The spokesperson acknowledged that while some characters on its platform are original creations, others are “inspired by existing characters that people love.” Character.AI, which allows users to create and interact with character-based chatbots, said it wants to partner with the industry and rightsholders to give them the tools to create controlled, engaging, and revenue-generating experiences for their characters. The startup became embroiled in a wrongful death lawsuit last year after the family of a 14-year-old boy alleged he committed suicide after becoming addicted to talking with several AI chatbots on the app, including one named Daenerys Targaryen.
A Legal Precedent in the AI Boom
The letter from Disney is the latest example of how media companies are working to protect their intellectual property in the wake of the AI boom. Disney is already involved in an ongoing lawsuit against AI image creator Midjourney, alleging that the company improperly used and distributed AI-generated characters from movies such as “Cars,” “Toy Story,” “Shrek,” and “The Avengers.” The company is not the only one facing scrutiny. Earlier this month, a federal judge preliminarily approved Anthropic’s offer to pay $1.5 billion to settle a class-action lawsuit with a group of authors who claimed that the company had illegally downloaded their books and others from pirated databases to train its AI models.

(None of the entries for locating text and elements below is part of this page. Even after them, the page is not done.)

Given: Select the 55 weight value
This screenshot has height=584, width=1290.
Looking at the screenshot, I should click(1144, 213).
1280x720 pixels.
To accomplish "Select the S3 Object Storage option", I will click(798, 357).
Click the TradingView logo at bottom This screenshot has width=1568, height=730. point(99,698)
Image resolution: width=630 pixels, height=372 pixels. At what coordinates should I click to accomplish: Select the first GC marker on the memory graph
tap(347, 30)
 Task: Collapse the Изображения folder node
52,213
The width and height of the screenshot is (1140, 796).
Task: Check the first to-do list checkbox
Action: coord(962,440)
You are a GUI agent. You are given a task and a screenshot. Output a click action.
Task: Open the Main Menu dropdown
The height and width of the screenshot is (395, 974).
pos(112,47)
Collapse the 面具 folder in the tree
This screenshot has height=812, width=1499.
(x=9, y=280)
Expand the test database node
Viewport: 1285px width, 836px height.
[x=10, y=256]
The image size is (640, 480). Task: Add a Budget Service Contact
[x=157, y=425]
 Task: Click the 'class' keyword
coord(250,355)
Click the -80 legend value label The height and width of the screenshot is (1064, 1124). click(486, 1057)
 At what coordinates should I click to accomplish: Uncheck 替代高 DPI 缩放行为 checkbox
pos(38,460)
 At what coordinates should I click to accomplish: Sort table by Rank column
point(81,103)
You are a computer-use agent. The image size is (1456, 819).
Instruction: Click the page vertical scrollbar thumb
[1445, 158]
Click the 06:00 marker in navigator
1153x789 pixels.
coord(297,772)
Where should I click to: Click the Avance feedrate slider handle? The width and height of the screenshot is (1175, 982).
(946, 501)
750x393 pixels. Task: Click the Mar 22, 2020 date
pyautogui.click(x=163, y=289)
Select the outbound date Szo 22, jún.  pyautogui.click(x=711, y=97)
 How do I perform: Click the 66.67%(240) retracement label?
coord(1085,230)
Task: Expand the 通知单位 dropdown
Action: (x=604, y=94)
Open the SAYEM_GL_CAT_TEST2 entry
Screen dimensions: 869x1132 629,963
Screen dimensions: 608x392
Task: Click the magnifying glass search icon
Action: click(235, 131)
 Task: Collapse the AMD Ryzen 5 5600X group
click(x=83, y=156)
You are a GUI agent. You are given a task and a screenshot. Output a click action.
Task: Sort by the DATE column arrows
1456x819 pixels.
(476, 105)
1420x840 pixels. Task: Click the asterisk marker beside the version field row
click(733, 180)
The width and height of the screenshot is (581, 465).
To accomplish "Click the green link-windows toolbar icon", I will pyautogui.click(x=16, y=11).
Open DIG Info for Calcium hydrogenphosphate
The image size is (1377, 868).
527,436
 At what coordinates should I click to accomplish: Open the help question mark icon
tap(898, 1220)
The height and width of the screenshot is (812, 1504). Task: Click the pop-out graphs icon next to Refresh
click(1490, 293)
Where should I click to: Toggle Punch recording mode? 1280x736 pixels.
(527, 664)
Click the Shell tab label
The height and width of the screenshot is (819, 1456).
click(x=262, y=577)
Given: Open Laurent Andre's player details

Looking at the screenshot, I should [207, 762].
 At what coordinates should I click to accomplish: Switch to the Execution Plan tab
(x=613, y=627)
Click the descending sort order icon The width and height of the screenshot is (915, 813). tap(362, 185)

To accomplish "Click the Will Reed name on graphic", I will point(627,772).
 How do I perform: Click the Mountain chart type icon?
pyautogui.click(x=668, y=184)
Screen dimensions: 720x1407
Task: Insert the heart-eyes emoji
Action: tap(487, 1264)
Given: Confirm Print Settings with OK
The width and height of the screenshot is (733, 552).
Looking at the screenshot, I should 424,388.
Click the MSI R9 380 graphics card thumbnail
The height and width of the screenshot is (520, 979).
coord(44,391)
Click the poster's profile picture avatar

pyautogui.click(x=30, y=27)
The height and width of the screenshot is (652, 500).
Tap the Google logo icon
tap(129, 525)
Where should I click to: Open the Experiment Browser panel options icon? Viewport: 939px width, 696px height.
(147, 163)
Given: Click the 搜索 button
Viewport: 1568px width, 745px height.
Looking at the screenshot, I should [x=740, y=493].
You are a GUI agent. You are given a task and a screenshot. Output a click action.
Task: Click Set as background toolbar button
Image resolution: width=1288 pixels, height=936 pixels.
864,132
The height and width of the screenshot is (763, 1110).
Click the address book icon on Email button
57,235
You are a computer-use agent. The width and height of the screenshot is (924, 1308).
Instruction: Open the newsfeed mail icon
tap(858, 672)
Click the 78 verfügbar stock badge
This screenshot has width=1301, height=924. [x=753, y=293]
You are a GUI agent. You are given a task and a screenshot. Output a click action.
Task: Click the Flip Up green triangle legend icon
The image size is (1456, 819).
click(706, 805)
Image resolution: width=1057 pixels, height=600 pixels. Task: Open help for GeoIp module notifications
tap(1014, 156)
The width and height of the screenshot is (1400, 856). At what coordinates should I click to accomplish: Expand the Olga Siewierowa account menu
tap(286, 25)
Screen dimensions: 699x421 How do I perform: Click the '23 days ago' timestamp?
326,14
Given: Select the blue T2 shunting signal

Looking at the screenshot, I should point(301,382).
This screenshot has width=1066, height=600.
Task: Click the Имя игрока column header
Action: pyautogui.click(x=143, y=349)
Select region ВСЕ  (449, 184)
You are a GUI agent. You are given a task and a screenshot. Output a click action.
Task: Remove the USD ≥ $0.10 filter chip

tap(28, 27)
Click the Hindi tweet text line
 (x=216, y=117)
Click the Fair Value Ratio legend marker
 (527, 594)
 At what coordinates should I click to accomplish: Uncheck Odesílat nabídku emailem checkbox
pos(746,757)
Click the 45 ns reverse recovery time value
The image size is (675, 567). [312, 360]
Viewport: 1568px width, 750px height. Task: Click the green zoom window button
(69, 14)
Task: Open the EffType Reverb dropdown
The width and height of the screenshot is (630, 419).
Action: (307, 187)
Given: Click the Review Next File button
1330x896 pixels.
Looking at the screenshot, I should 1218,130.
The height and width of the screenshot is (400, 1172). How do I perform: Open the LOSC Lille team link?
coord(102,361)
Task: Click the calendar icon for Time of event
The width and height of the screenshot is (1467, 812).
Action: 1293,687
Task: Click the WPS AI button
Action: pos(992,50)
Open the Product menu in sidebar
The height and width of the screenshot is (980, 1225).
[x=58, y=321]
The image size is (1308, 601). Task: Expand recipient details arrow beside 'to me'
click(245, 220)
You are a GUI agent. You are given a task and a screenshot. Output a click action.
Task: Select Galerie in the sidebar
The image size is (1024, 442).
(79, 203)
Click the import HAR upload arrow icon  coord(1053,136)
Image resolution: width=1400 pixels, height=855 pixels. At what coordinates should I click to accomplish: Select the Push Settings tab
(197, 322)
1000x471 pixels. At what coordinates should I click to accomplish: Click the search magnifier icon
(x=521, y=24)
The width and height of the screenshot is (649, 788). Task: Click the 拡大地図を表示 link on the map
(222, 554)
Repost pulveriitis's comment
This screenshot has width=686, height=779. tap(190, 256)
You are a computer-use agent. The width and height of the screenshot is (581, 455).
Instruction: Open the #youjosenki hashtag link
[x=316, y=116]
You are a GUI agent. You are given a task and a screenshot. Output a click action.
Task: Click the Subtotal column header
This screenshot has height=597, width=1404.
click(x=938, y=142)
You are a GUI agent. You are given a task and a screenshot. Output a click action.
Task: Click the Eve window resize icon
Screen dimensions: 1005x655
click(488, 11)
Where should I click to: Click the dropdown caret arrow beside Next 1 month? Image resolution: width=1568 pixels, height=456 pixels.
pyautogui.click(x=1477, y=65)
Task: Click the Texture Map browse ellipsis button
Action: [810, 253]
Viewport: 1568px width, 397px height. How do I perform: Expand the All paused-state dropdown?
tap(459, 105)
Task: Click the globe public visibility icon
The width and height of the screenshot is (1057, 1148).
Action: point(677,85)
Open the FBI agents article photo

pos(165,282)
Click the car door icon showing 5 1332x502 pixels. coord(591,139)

Google inked a $2.7 billion licensing deal with Character.AI and hired its founders in 2024. The cease and desist letter from Disney and the lawsuit from the Anthropic authors illustrate a fundamental conflict between the rapid development of AI and the protection of intellectual property rights, a conflict that is likely to define the legal landscape for the industry for years to come.
What The Author Thinks
This dispute highlights a central tension in the AI boom: the collision of fan culture and corporate intellectual property rights. While platforms like Character.AI are building a service around the enthusiasm of fandom, media giants like Disney are rightly concerned about protecting their valuable assets. The solution likely lies not in outright bans, but in a new licensing model that allows fans to interact with characters in a way that is both creative and financially beneficial for the creators. This conflict will force the AI industry to move beyond a “move fast and break things” approach and into a new era where partnerships and licensing agreements are just as important as the technology itself.